* Task to complete
Repeat each record below exactly as it is written.

* Material for this exercise
**********

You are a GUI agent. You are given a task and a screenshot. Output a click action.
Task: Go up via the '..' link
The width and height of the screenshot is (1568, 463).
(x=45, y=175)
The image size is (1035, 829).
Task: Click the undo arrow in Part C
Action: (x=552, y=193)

**********

* Response below
You are a GUI agent. You are given a task and a screenshot. Output a click action.
Task: Go up via the '..' link
The width and height of the screenshot is (1568, 463).
(x=45, y=175)
The image size is (1035, 829).
Task: Click the undo arrow in Part C
Action: (x=552, y=193)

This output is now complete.